**Dataset extract:**
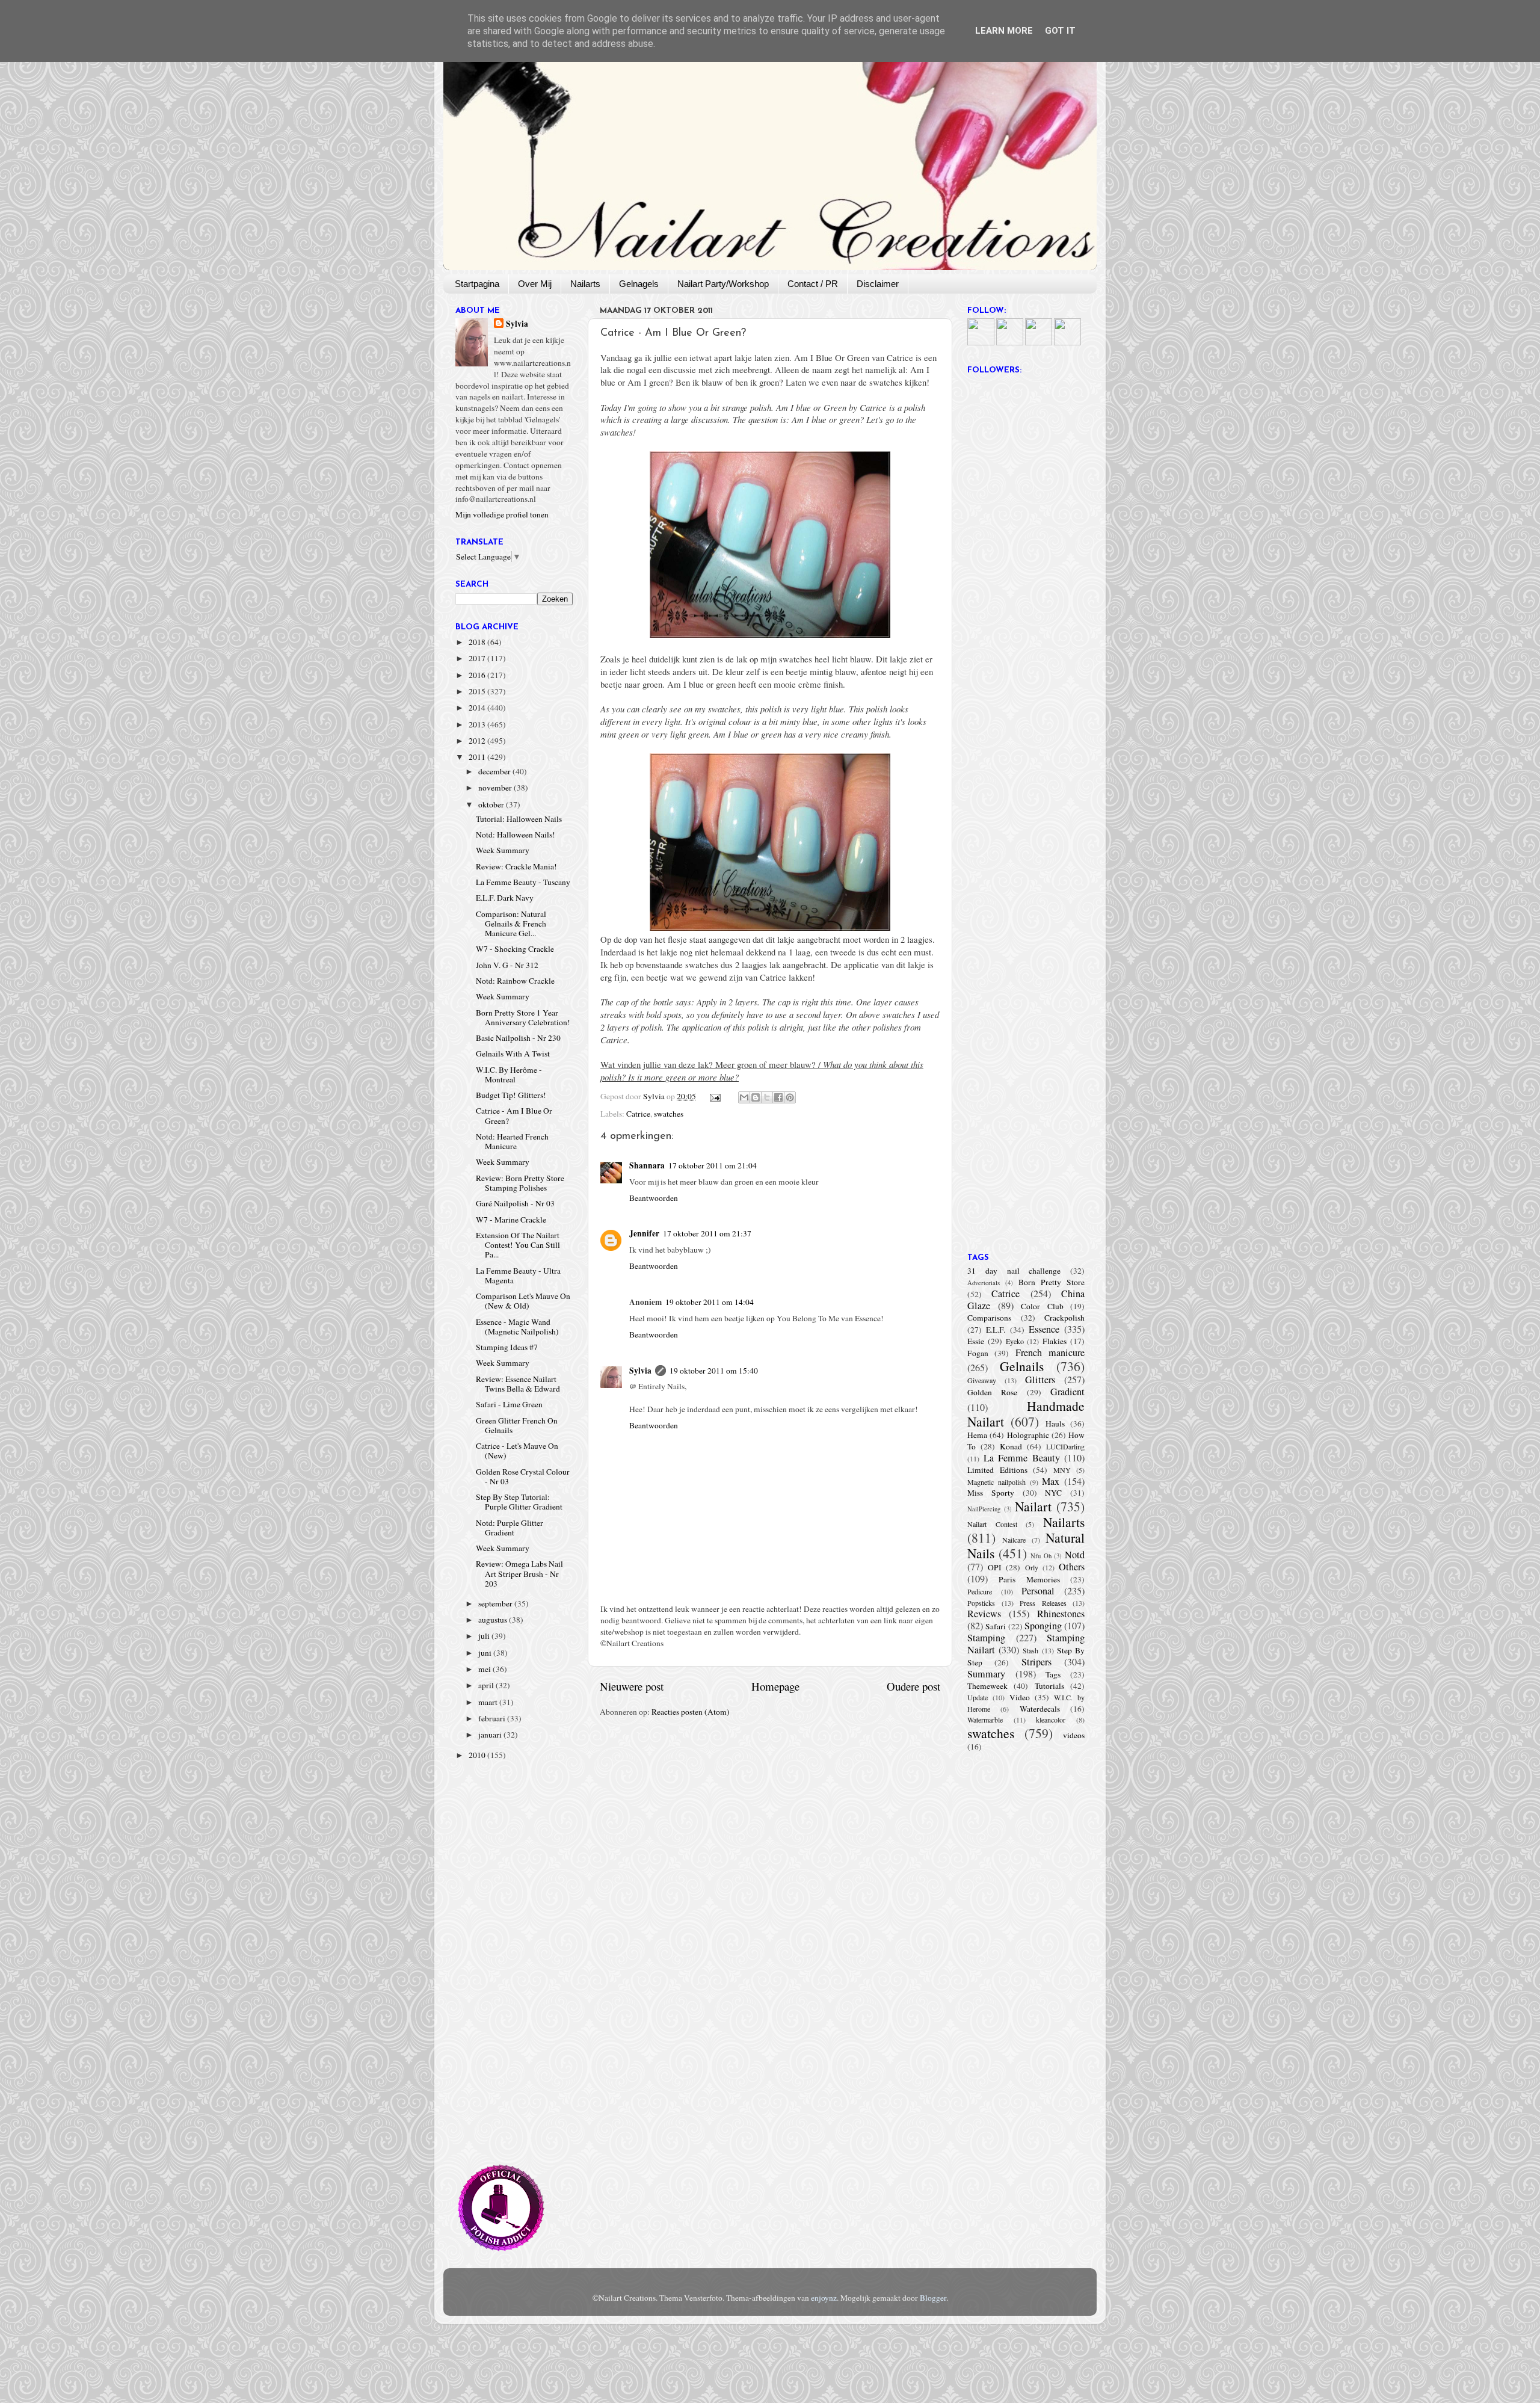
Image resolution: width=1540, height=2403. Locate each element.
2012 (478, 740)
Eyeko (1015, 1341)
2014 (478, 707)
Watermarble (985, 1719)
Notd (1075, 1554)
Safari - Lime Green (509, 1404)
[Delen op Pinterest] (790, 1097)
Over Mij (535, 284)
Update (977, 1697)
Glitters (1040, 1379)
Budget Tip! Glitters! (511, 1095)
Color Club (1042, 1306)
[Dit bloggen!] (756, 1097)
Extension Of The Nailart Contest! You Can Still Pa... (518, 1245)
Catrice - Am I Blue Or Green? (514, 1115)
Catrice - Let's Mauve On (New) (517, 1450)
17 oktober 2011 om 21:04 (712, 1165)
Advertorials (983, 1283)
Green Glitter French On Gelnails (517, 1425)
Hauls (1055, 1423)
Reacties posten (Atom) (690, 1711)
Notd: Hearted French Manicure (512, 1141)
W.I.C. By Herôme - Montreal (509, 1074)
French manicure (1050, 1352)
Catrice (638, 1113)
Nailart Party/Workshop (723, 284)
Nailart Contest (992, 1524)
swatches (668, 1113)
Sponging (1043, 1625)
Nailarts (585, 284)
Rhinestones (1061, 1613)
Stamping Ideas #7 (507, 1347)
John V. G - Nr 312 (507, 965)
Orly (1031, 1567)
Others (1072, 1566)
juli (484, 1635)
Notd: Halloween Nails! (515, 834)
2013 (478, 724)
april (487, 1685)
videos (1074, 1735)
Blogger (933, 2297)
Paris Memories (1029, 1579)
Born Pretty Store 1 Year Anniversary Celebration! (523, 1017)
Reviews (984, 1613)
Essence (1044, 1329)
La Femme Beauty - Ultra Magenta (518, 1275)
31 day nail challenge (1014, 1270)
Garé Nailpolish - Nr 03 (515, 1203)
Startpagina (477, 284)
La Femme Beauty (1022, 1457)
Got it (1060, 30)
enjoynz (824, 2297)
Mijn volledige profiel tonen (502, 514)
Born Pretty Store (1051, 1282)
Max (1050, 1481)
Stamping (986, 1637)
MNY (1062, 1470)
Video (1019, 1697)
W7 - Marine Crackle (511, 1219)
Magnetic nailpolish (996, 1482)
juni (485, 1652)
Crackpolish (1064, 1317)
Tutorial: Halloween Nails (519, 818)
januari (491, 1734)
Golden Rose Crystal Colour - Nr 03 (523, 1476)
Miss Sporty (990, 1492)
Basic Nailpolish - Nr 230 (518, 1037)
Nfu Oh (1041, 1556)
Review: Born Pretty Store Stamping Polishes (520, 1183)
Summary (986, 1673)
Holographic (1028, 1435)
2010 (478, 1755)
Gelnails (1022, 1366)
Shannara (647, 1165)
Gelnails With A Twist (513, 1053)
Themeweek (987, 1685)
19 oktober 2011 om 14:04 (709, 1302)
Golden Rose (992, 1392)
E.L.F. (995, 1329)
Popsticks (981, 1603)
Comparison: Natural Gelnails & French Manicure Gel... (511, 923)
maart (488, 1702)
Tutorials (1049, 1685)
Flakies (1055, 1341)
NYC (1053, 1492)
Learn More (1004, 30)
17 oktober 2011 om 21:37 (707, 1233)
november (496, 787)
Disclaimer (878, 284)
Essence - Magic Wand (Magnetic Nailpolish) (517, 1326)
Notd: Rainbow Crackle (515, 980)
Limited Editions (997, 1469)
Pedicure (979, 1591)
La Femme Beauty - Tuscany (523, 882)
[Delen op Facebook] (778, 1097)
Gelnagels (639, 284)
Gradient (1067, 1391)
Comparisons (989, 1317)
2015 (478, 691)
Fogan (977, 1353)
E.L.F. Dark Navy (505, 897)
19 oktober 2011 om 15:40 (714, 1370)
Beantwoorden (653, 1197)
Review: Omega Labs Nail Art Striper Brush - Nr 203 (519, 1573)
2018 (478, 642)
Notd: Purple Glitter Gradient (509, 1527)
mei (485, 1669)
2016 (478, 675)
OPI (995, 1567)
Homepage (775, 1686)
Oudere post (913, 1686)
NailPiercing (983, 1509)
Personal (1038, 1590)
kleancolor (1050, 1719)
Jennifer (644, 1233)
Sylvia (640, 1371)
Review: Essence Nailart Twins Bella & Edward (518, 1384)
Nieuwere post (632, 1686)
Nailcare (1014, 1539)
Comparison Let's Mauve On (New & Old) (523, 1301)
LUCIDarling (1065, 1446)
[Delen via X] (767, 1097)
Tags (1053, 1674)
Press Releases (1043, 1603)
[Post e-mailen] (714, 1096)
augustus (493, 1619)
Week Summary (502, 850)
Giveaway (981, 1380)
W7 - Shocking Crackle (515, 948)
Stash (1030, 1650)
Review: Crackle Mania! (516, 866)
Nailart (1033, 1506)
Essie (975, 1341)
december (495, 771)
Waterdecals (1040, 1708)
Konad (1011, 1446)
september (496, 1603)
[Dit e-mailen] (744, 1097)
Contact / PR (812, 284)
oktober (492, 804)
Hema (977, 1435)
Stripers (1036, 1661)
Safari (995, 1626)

**Task to carry out:** Transcribe nothing except the lines from the one with "Personal (1038, 1590)" through the end of the data above, each exactly as it appears.

**Output:**
Personal (1038, 1590)
kleancolor (1050, 1719)
Jennifer (644, 1233)
Sylvia (640, 1371)
Review: Essence Nailart Twins Bella & Edward (518, 1384)
Nieuwere post (632, 1686)
Nailcare (1014, 1539)
Comparison Let's Mauve On (New & Old) (523, 1301)
LUCIDarling (1065, 1446)
[Delen via X] (767, 1097)
Tags (1053, 1674)
Press Releases (1043, 1603)
[Post e-mailen] (714, 1096)
augustus (493, 1619)
Week Summary (502, 850)
Giveaway (981, 1380)
W7 - Shocking Crackle (515, 948)
Stash (1030, 1650)
Review: Crackle Mania! (516, 866)
Nailart (1033, 1506)
Essie (975, 1341)
december (495, 771)
Waterdecals (1040, 1708)
Konad (1011, 1446)
september (496, 1603)
[Dit e-mailen] (744, 1097)
Contact / PR (812, 284)
oktober (492, 804)
Hema (977, 1435)
Stripers (1036, 1661)
Safari (995, 1626)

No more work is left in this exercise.